* _Saved data entries_:
┄┄┄┄┄┄┄┄┄┄

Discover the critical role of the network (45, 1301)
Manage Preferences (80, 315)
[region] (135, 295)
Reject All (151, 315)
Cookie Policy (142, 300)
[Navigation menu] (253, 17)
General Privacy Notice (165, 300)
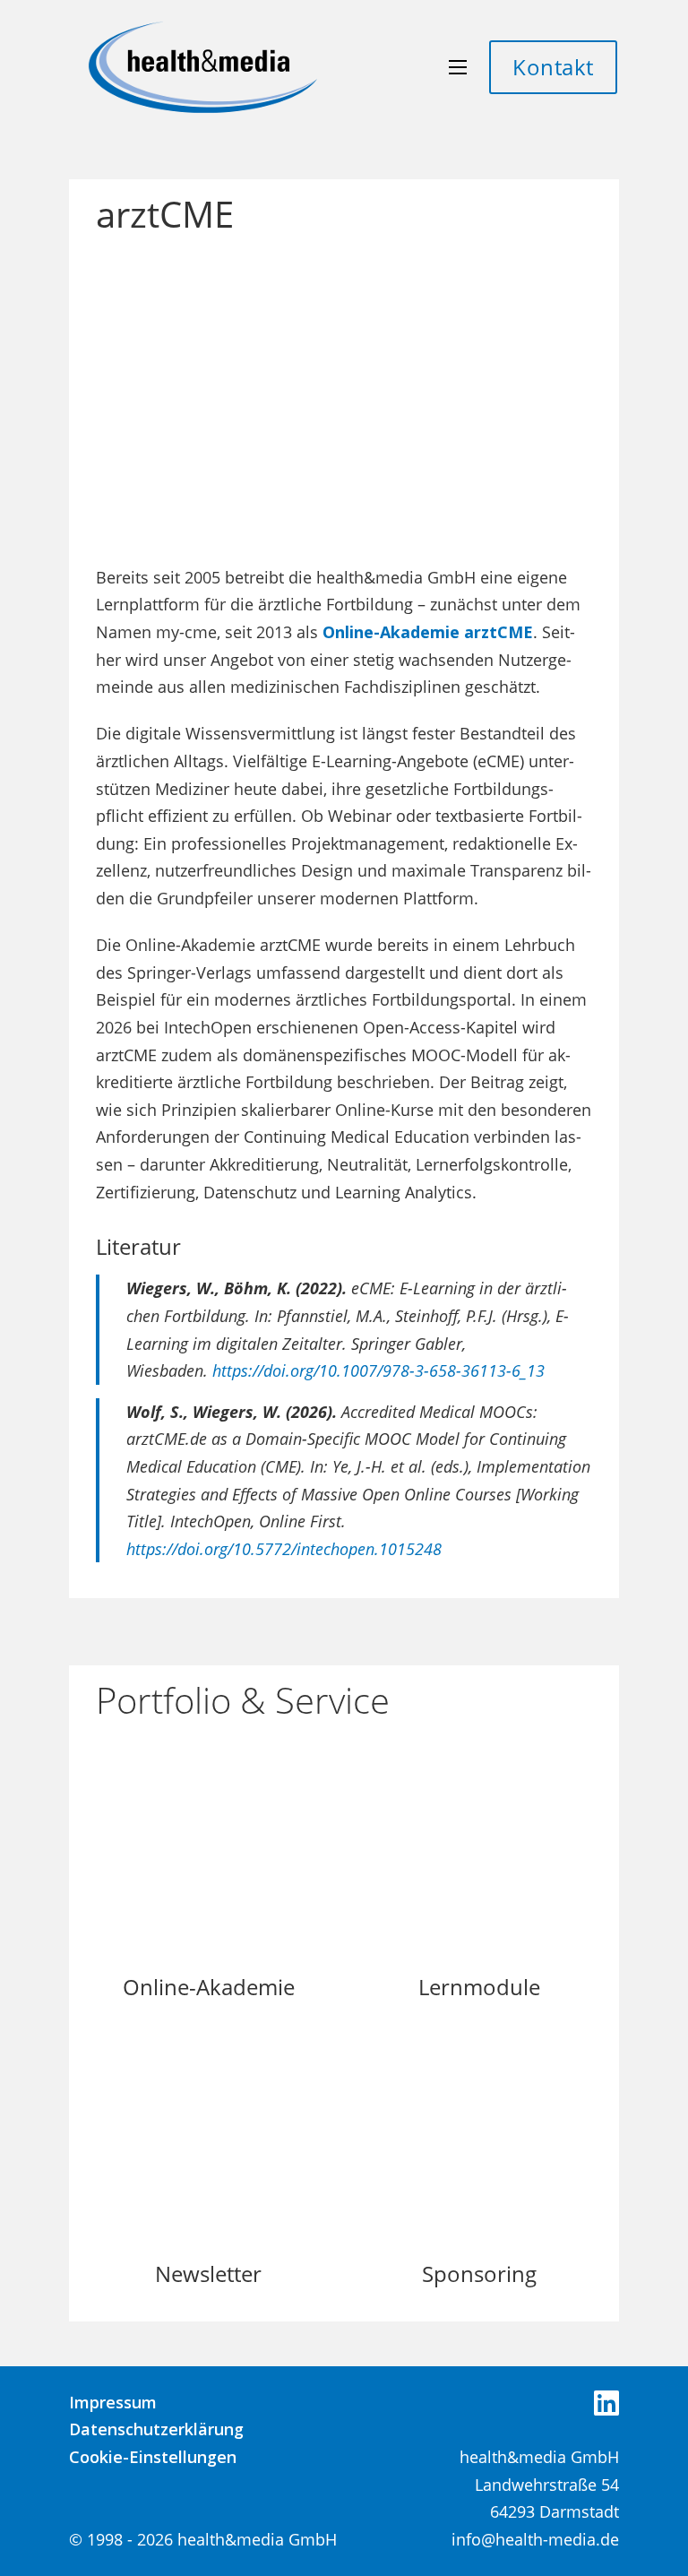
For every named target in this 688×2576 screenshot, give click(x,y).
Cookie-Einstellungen (152, 2457)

┄┄┄┄┄┄┄┄┄┄

* _EXERCISE REQUIREMENTS_: Return, exactly as they appear, the lines from the line containing "Cookie Policy (142, 300)" through the end of the records above, both ends included, without pictures.

* _SOLUTION FOR THIS PROBLEM_:
Cookie Policy (142, 300)
[Navigation menu] (253, 17)
General Privacy Notice (165, 300)
For every named target in this 688×2576 screenshot, give click(x,y).
Cookie-Einstellungen (152, 2457)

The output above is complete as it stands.